I think its equally telling just how much NHLPA ass you are willing to kiss by only focusing on the faults of the owners while ignoring the faults of the NHLPA. I don't think I need to keep repeating over and over again how much the owners proposal sucked a big one. Just like I don't need you to keep reiterating over and over again about how much the league could bend a bit more. I mean, we had this discussion back about 15 pages ago. You had some constructive comments to give to the NHLPA, and I have been saying all along that the owners proposal sucked a big one. I don't think we need to drag each side through the mud anymore than they already have.
Do we really need to hear each other say the negative things about each side in order to agree that both sides really have not budged very much?
I haven't done either of those, but keep trying. The difference is one side has not budged much from its insane proposal, while the other has not budged much from its pretty rational starting point for negotiating.
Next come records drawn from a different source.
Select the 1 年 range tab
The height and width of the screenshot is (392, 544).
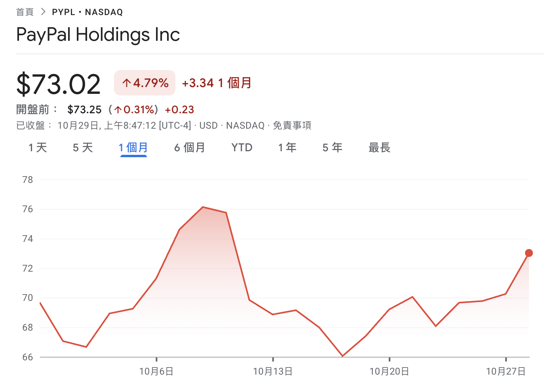(x=287, y=148)
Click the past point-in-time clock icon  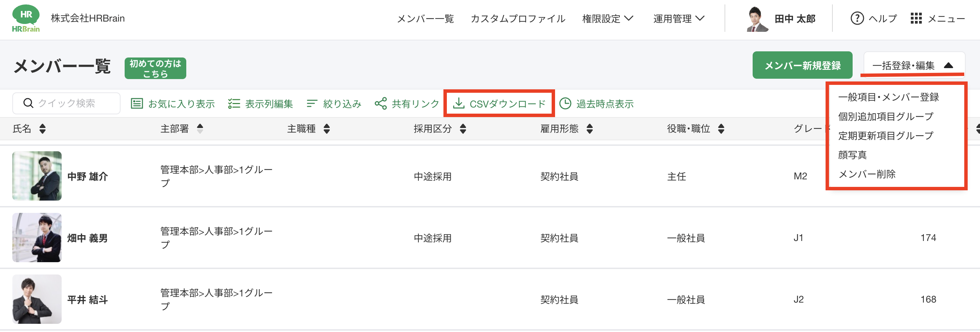pos(565,103)
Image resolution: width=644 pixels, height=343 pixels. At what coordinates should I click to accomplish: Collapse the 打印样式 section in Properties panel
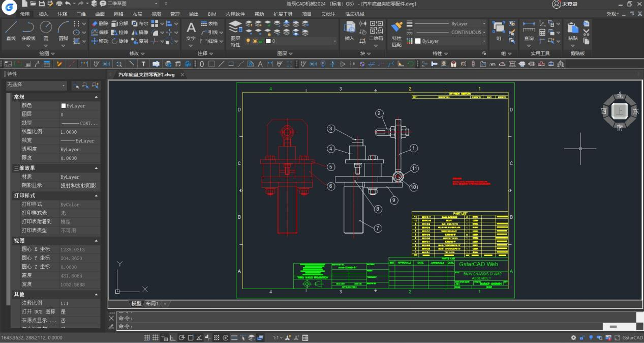tap(96, 196)
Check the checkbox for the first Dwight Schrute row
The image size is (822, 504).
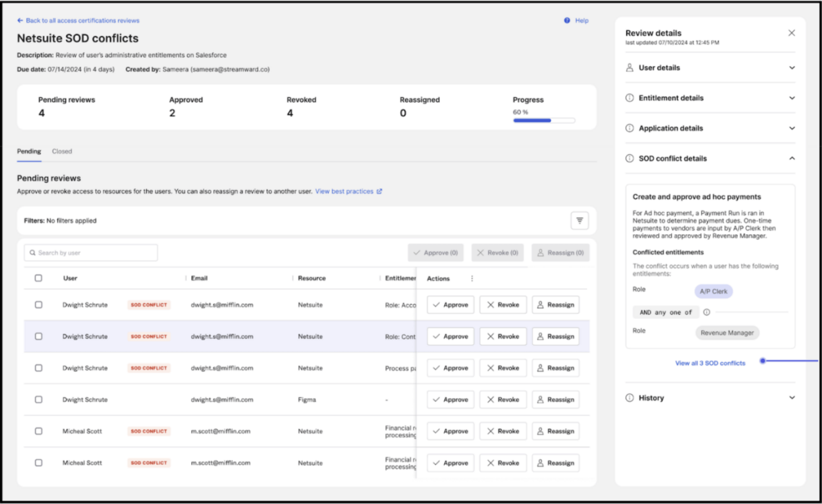point(38,304)
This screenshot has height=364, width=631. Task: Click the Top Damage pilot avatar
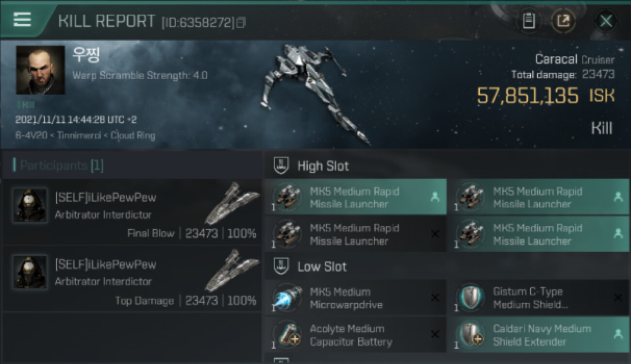30,272
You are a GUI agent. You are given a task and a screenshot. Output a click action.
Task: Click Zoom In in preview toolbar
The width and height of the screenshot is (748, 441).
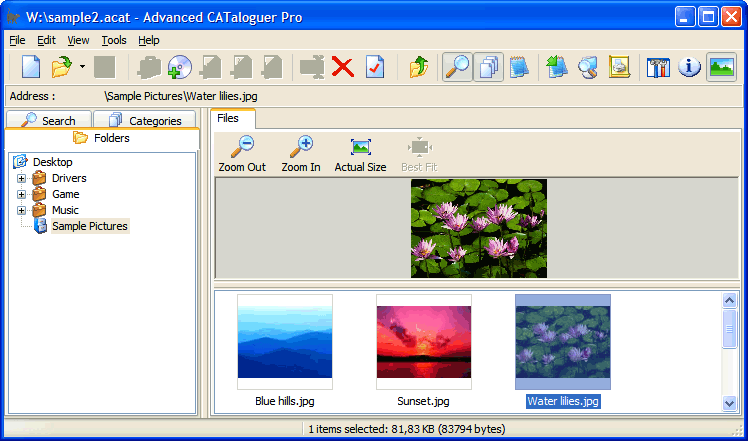tap(301, 154)
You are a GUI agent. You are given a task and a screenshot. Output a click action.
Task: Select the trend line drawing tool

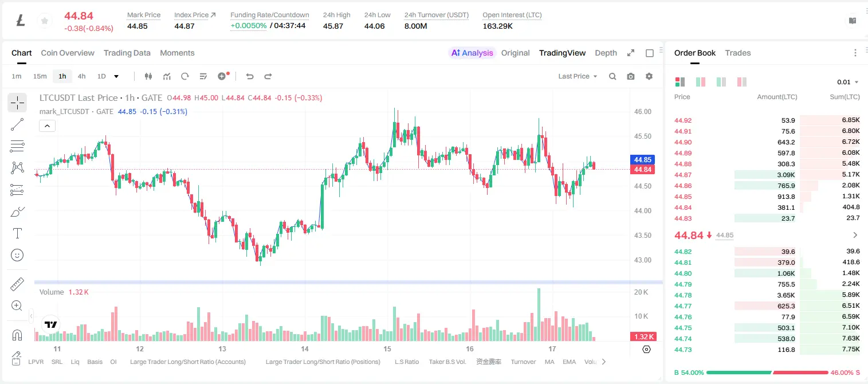[17, 124]
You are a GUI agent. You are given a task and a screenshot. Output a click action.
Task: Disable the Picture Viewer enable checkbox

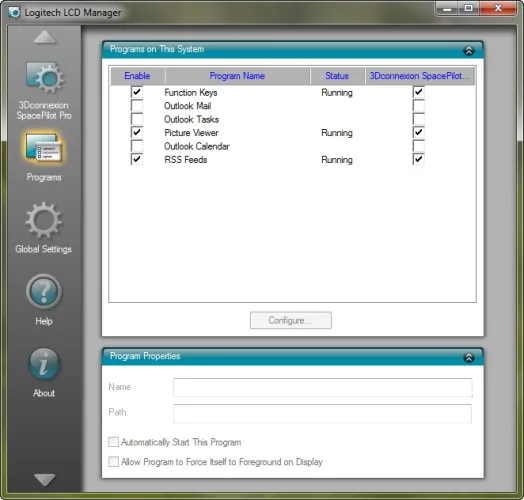(x=137, y=132)
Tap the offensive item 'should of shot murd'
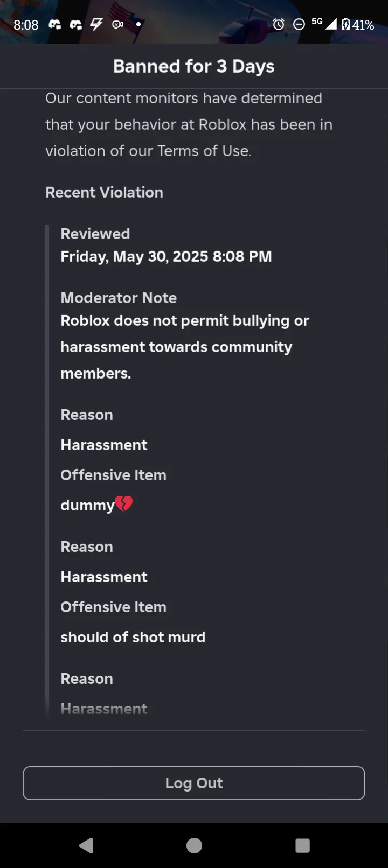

The reason this is more the fault of the owners and Bettman is very simple. Revenue is up 50% in the 7 years under the CBA. The league has over a billion dollars more in revenue than it did at the start of the CBA. A BILLION DOLLARS. The problem is that rich have gotten richer while other franchises struggle. The biggest problem facing the league is clearly the financial disparity among franchises, not player salaries.
The owners solution to that problem is to take more money from the players. That is no long term solution. It is an uncompromising money grabbing strategy that relies on the players union crumbling once again and conceding virtually everything. For that strategy to be effective requires a lockout to break the players will.In other words, the league's strategy from day one was built on implementing a lockout.
So while they players haven't come far off their stance, there's still the underlying issue of ownership not even acknowledging that their assessment and proposed solution for the league is a fantasy. That's where Bettman should come in as the voice of reason, diplomat, and steward of the league. He isn't. I don't know if it's his strategy or if he's just parroting what ownership wants, but he seems more intent on breaking the union than on preserving hockey and the long term health of the league.
We all can pretty much agree on what the general solution is, plus or minus a few details. The players salary does need to come down a few percentage points, the league needs to increase revenue sharing to struggling franchises, and add some limits to contract lengths and how they're calculated against the cap. Those will all help the smaller franchises compete with the ones flush with cash.
The NHLPA's proposal was a starting point in that world. The NHL and Bettman in particular, however, have not joined the rest of us in the real world.